• What is required: Restate each record word for word, omitting whatever pictures it holds.
Top of Supplied data
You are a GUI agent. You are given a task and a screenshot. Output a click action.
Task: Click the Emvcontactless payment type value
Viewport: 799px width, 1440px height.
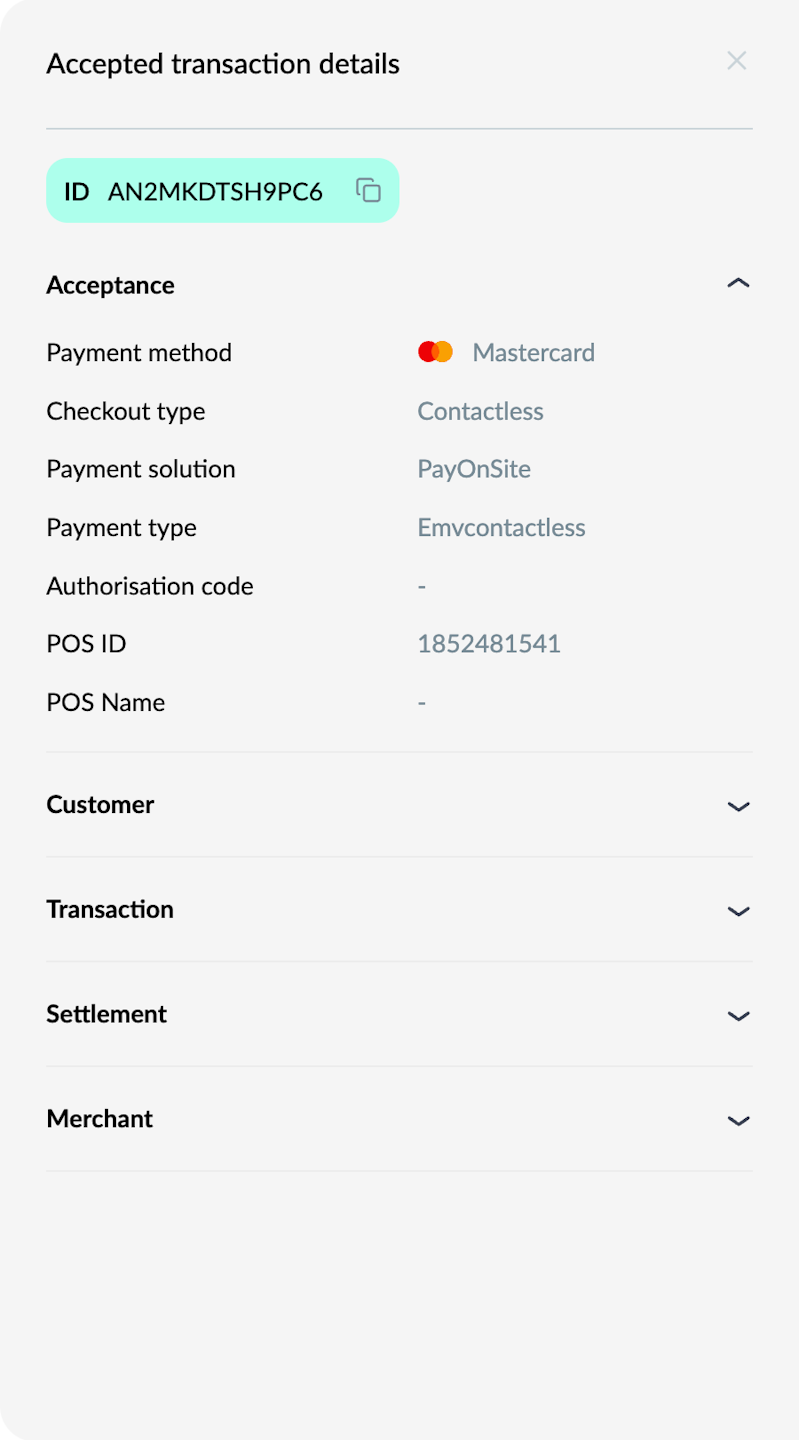[501, 527]
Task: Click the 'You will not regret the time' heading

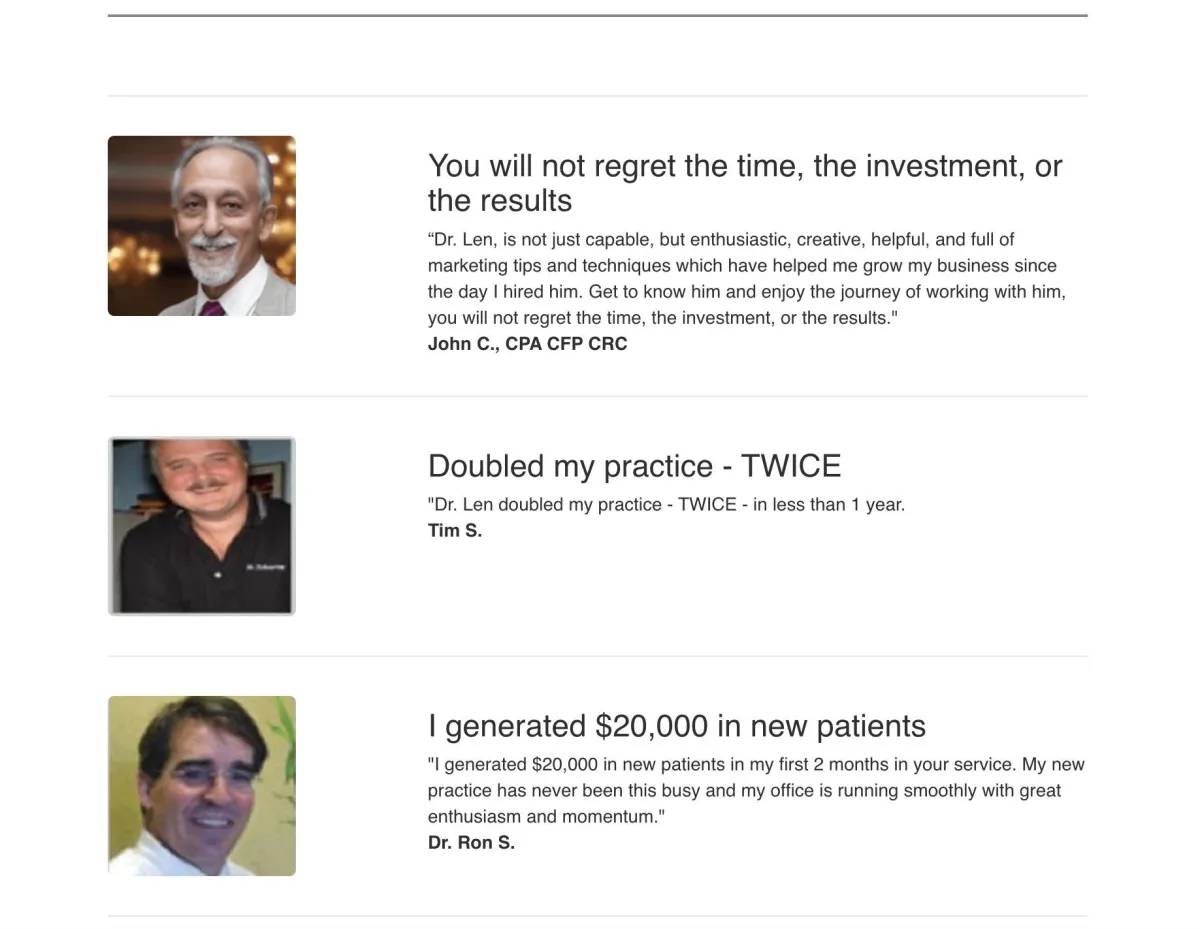Action: [x=744, y=166]
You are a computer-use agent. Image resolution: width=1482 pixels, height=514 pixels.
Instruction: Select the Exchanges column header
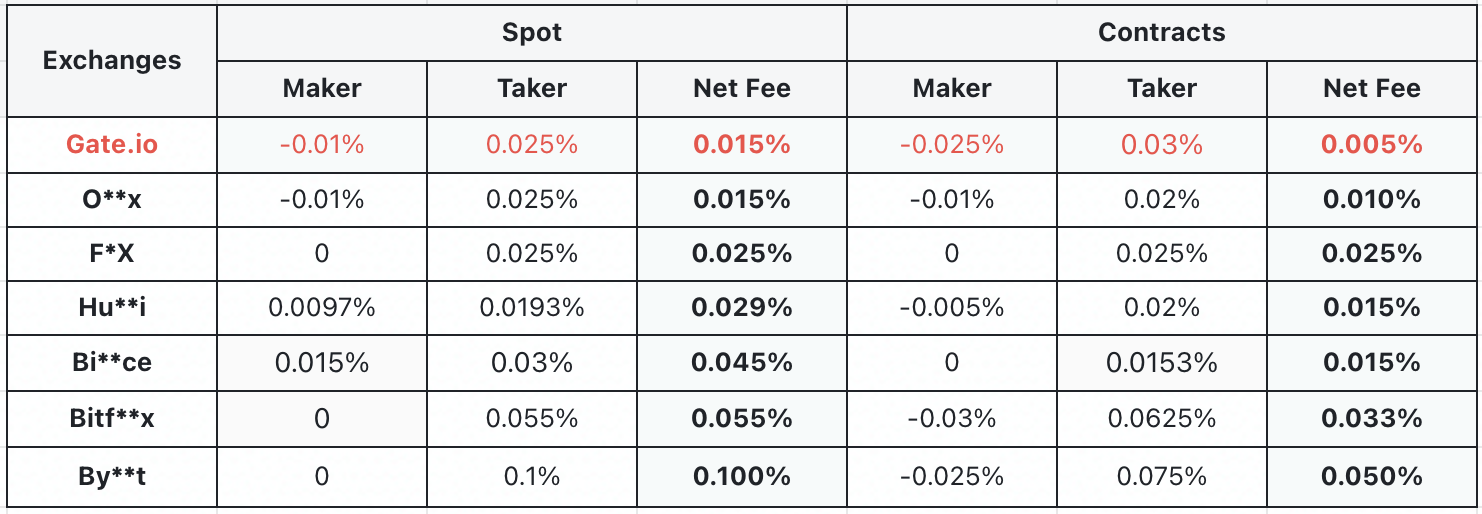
Bottom of Supplied data
• Result:
You are a GUI agent. You are given a task and a screenshot. Output a click action.
Task: Click the Emvcontactless payment type value
Viewport: 799px width, 1440px height.
[501, 527]
Task: Click the 'You will not regret the time' heading

Action: [x=744, y=166]
You are a computer-use agent. Image resolution: width=1482 pixels, height=514 pixels.
Instruction: Select the Exchanges column header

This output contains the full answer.